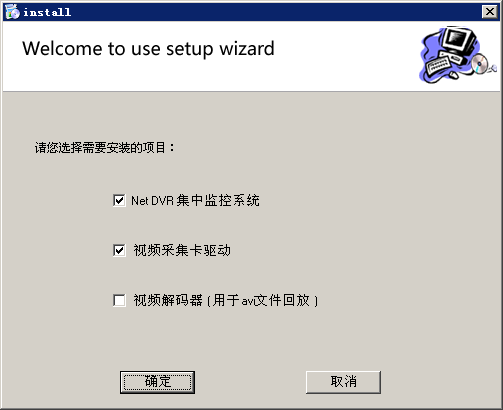
Task: Click the 'Welcome to use setup wizard' heading
Action: coord(148,49)
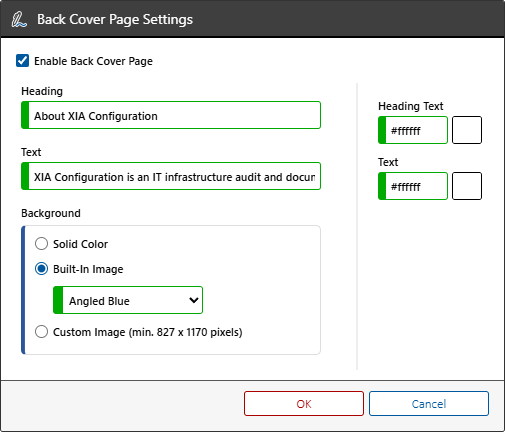Click the Background group label
Image resolution: width=505 pixels, height=432 pixels.
pos(51,213)

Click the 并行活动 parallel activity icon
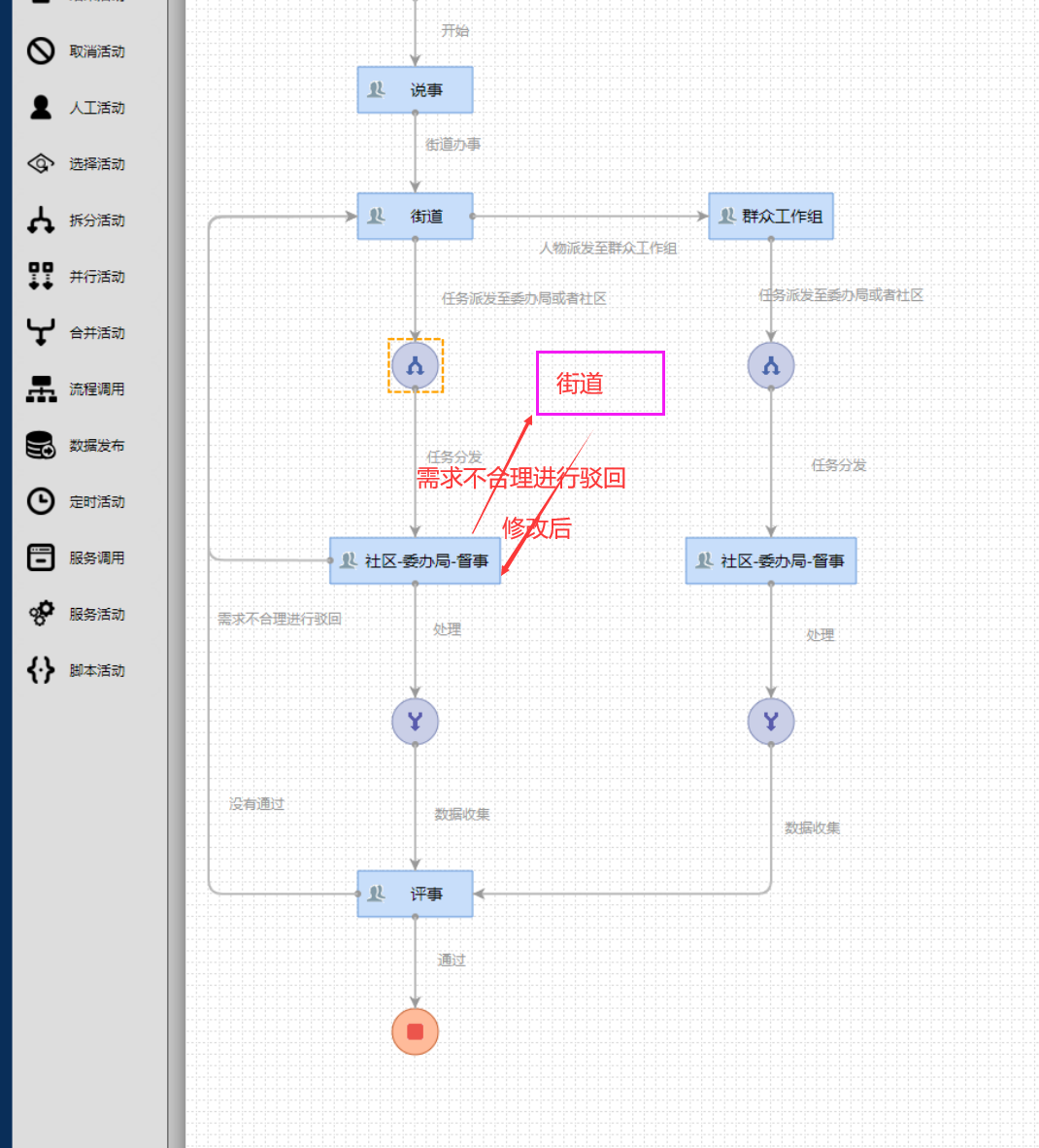click(41, 276)

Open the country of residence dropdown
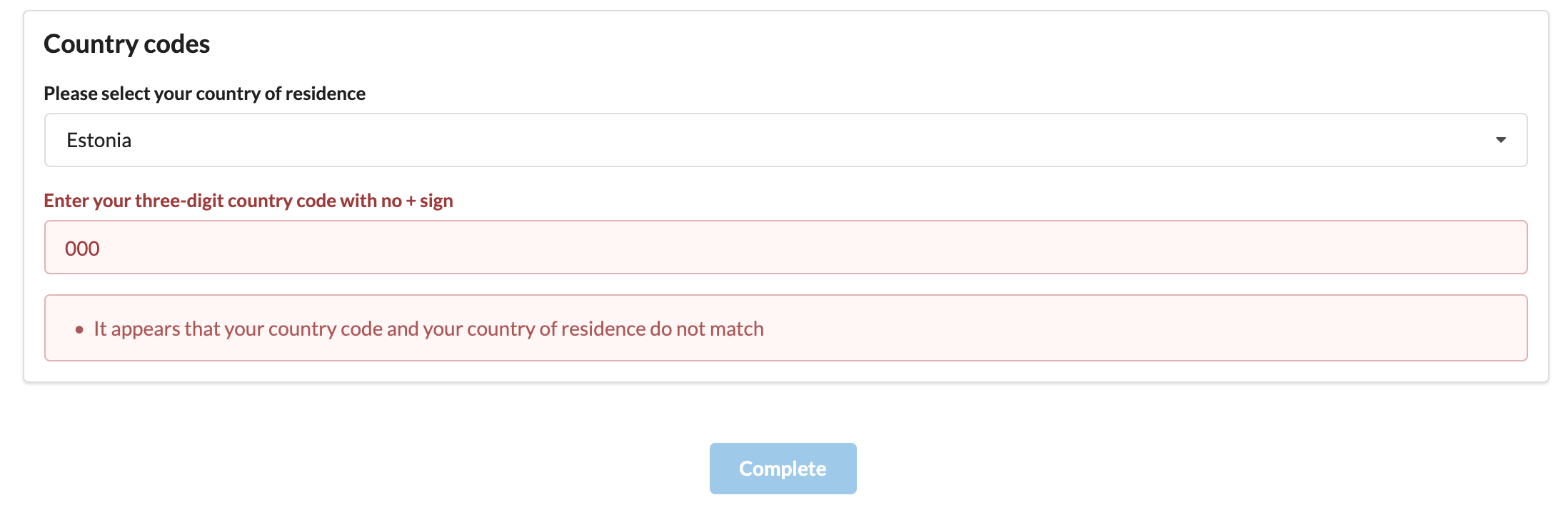785,140
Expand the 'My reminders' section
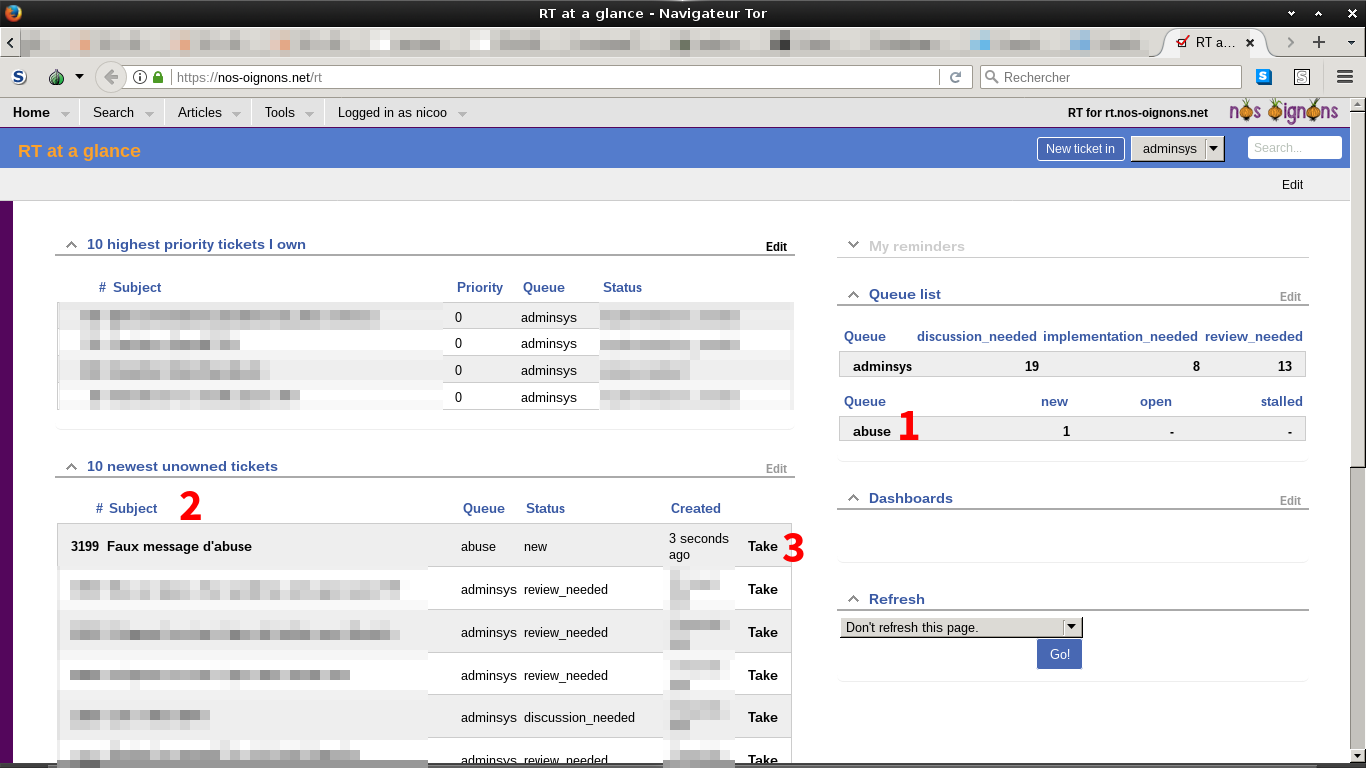The width and height of the screenshot is (1366, 768). (x=853, y=246)
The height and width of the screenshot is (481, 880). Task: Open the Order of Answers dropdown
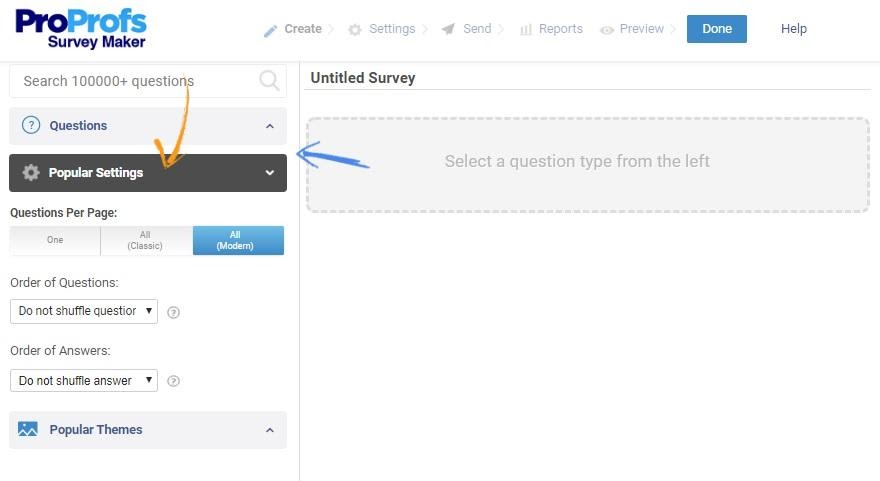tap(84, 381)
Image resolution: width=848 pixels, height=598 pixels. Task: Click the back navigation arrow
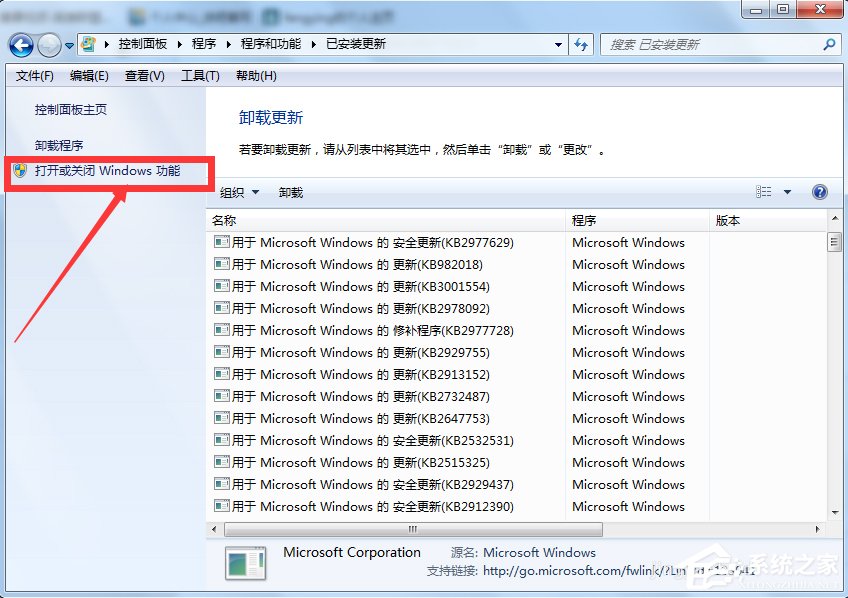[22, 45]
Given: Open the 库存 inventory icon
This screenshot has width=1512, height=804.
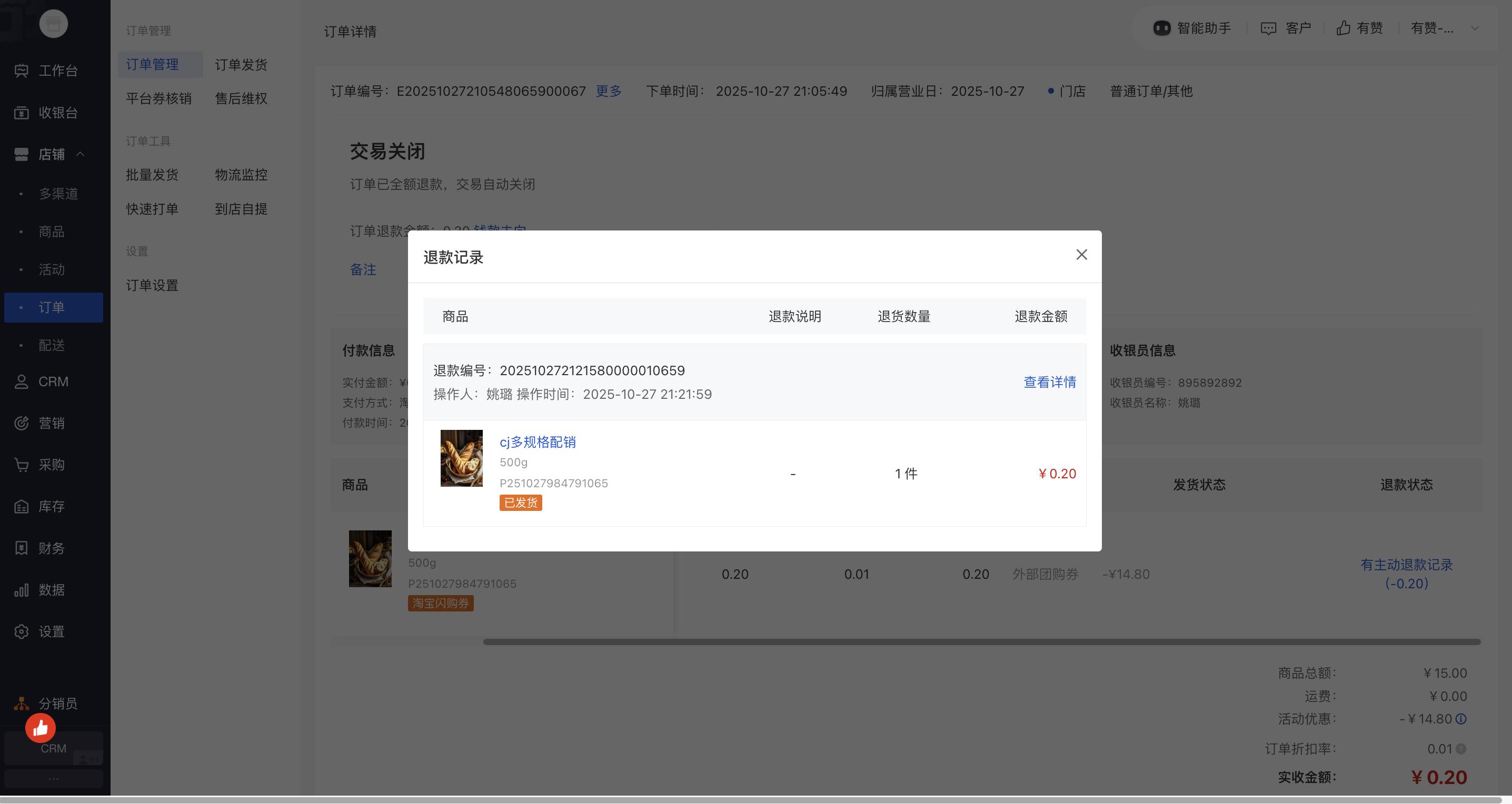Looking at the screenshot, I should [x=22, y=507].

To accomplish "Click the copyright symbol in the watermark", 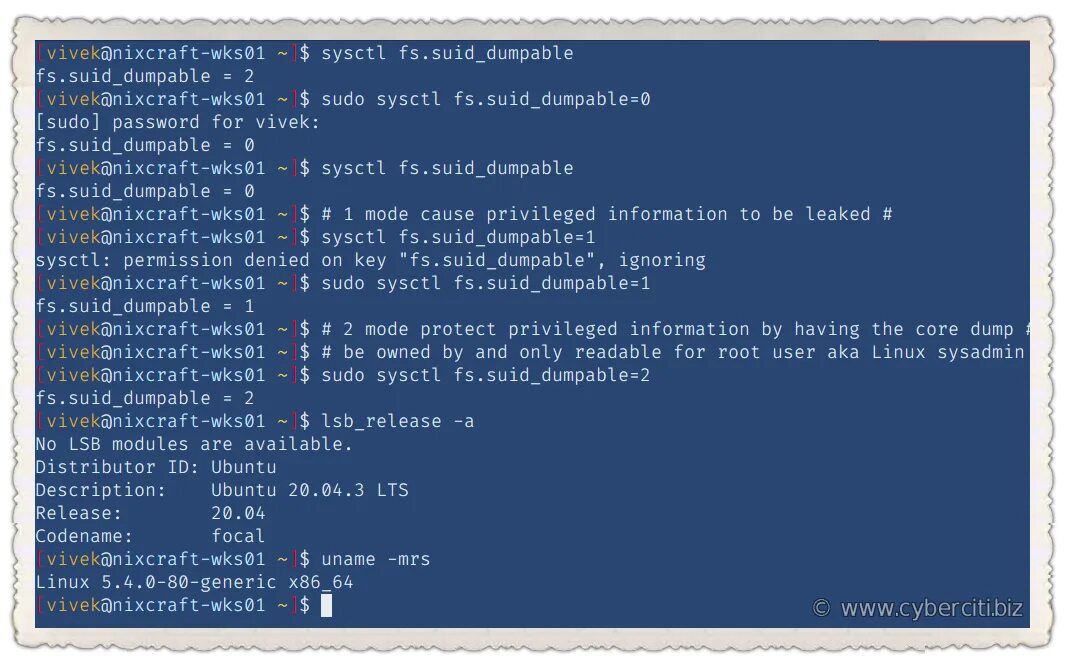I will coord(821,608).
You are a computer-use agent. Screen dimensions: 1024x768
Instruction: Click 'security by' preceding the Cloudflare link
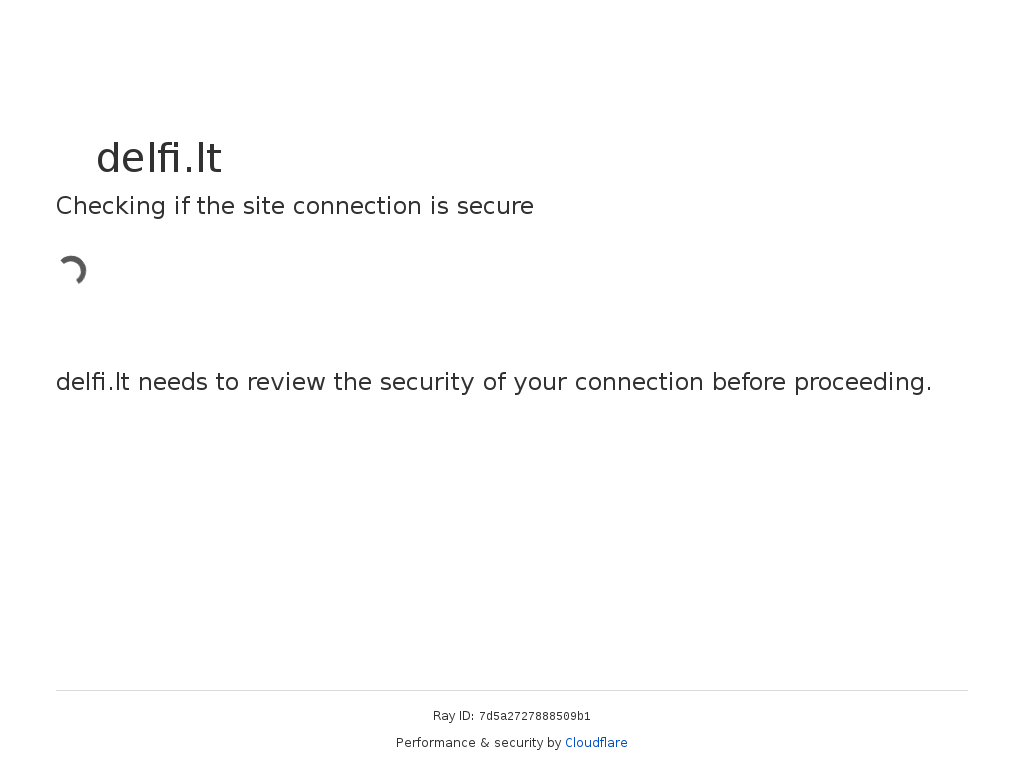coord(528,743)
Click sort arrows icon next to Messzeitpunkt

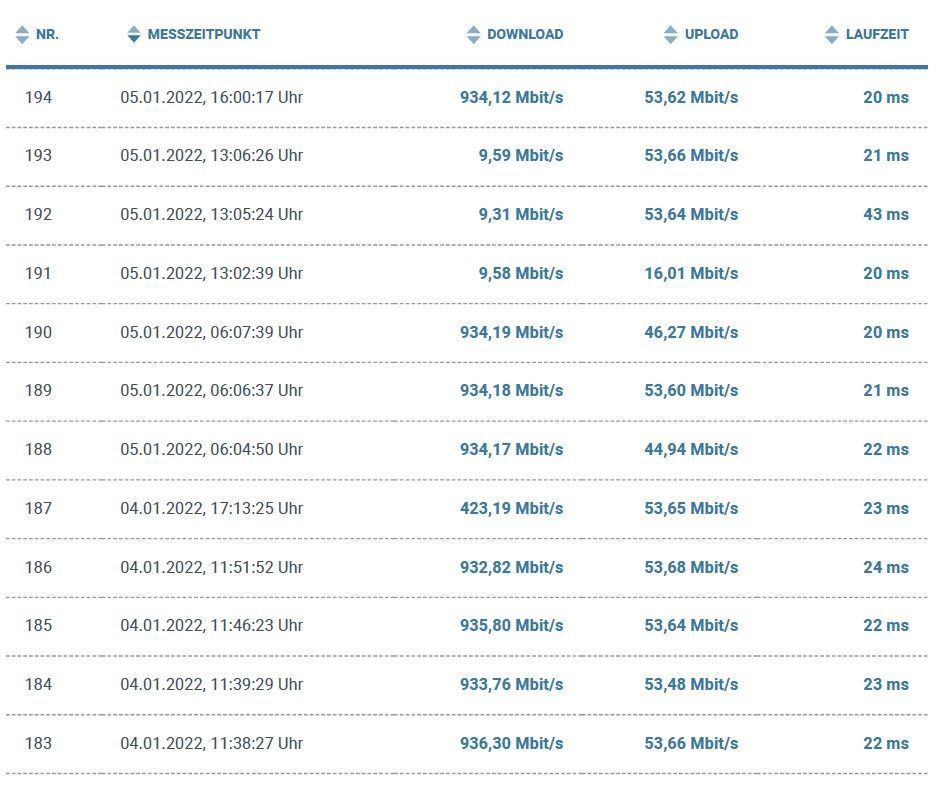134,35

* _Instructions for the task_: Collect every line of the data above that contains the string "Open", treating uppercase and lowercase letters as distinct.

* _Solution to this exercise_:
Open the country of residence dropdown
The height and width of the screenshot is (481, 880). Task: Open the Order of Answers dropdown
Given: Open the 库存 inventory icon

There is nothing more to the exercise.